Let's solve the problem step by step.

**Step 1: Understanding the concept of overtones**

In acoustics, an overtone is a higher frequency vibration that is a multiple of the fundamental frequency. Overtones are also known as harmonics. The first overtone has a frequency twice that of the fundamental frequency, the second overtone has a frequency three times that of the fundamental frequency, and so on.

**Step 2: Analyzing the given information**

According to the problem, we are given the sum of the frequencies of the first overtone of a closed pipe and the second overtone of an open pipe of the same length, which is 180. Let's assume the fundamental frequency of the closed pipe is f and the fundamental frequency of the open pipe is g.

We know that the frequency of the first overtone of a closed pipe is 2f, and the frequency of the second overtone of an open pipe is 3g.

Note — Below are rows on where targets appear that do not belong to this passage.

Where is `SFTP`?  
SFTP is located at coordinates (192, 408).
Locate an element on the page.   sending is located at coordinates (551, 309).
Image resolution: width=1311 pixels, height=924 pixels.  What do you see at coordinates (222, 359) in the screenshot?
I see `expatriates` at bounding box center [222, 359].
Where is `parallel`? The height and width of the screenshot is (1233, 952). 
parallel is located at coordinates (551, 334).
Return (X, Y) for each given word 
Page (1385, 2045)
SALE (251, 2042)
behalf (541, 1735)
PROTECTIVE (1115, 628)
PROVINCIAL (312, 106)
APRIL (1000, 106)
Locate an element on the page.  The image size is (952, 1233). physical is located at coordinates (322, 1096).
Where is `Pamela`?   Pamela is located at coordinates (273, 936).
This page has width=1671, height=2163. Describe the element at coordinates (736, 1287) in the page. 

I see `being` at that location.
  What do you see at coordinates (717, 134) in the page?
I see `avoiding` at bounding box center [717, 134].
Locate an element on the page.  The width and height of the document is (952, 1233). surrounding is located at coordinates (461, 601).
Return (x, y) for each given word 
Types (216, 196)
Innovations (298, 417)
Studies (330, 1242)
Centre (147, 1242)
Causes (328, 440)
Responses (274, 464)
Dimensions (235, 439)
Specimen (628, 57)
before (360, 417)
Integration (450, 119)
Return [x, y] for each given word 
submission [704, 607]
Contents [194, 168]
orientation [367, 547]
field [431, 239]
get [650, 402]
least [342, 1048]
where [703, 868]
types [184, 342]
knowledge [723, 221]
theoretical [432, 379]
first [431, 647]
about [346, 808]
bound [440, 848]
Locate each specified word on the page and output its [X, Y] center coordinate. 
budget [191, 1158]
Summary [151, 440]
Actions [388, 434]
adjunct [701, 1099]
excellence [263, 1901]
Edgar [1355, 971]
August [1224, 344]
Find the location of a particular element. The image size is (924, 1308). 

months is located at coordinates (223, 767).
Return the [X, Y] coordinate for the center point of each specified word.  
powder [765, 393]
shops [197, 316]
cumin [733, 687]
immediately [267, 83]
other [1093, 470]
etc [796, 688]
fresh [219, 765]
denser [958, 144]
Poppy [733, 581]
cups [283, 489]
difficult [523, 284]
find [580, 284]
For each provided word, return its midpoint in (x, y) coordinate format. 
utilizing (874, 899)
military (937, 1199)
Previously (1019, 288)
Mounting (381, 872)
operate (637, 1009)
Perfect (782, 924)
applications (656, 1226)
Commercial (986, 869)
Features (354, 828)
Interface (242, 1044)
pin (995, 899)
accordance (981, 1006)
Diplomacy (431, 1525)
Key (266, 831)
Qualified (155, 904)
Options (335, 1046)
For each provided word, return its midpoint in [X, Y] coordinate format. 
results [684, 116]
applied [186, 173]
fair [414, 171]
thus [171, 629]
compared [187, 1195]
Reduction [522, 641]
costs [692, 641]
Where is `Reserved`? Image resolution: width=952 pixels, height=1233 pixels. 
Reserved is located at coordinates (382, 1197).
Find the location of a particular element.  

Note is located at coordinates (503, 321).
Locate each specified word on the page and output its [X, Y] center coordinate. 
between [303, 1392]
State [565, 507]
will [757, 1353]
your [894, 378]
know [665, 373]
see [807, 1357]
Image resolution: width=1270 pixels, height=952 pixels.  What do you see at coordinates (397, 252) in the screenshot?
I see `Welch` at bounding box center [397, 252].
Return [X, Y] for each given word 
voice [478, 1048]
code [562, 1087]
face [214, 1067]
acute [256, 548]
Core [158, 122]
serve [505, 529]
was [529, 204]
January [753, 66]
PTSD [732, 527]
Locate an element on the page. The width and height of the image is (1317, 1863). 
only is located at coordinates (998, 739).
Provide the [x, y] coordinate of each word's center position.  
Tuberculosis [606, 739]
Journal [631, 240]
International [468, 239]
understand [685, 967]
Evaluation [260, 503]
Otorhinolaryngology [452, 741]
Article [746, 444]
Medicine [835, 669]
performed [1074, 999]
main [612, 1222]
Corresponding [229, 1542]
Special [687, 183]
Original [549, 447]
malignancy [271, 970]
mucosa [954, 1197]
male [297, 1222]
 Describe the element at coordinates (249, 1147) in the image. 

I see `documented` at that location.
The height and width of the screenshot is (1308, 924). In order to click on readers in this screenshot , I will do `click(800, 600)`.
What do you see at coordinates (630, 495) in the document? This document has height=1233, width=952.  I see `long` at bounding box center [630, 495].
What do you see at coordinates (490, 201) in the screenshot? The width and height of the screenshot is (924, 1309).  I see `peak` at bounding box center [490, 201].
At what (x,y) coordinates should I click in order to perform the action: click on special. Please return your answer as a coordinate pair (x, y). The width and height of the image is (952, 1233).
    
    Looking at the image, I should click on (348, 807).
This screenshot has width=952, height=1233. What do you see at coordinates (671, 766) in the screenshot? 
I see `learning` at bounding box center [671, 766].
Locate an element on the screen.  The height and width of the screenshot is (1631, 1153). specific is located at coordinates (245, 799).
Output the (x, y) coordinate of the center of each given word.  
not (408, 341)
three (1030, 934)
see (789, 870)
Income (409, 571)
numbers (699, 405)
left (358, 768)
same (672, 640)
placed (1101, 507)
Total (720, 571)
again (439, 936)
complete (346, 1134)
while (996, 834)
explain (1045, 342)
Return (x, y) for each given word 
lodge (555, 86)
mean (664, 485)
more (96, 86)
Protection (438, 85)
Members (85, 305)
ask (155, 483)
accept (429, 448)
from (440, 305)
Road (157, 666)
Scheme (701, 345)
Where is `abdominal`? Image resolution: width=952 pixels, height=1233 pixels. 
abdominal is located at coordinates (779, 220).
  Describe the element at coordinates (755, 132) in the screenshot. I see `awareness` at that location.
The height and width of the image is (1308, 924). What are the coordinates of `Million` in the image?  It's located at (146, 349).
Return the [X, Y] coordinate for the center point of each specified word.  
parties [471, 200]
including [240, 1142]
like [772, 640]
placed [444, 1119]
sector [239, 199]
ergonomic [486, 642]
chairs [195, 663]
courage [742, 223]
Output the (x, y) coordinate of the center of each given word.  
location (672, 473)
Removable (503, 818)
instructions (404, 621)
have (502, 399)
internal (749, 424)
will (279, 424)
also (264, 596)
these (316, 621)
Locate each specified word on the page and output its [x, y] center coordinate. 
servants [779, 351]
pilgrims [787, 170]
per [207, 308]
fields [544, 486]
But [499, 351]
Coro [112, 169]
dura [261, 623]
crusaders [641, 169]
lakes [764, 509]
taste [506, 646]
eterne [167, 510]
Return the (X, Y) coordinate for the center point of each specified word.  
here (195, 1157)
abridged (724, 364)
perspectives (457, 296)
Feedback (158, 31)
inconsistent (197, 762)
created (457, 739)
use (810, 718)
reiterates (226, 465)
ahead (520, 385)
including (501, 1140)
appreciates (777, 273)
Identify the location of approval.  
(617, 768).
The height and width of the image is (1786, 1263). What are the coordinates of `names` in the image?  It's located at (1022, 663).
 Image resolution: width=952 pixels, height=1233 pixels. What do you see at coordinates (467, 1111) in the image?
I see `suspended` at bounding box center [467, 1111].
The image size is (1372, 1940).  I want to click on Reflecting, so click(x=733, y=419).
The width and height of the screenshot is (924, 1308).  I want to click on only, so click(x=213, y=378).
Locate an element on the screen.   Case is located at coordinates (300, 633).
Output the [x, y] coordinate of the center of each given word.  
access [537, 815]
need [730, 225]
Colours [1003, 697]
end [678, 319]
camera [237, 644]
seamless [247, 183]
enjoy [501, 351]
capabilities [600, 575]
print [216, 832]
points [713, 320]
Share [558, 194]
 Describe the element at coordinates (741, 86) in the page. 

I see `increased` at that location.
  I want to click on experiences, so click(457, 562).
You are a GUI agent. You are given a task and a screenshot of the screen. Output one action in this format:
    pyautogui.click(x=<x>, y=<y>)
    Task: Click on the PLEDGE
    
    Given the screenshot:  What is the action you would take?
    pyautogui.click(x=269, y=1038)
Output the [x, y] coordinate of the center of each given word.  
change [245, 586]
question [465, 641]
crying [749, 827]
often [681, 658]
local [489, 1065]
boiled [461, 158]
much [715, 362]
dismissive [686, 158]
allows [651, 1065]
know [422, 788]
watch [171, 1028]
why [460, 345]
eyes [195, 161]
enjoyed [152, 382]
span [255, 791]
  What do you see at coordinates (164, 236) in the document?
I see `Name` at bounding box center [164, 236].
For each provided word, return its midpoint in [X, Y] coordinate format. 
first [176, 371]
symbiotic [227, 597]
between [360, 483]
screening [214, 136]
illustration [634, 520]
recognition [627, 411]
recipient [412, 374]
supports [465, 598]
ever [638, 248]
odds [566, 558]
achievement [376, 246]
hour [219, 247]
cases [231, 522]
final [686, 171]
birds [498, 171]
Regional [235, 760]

So, based on the given information, we can form the equation:

2f + 3g = 180

**Step 3: Finding the fundamental frequencies**

To find the fundamental frequencies of the closed and open pipes, we need to solve the equation formed in the previous step. However, we need another equation to solve the system of equations.

**Step 4: Analyzing the length of the pipes**

Since the first overtone of a closed pipe and the second overtone of an open pipe have the same length, we can use the formula for the fundamental frequency of a closed pipe and an open pipe to form another equation.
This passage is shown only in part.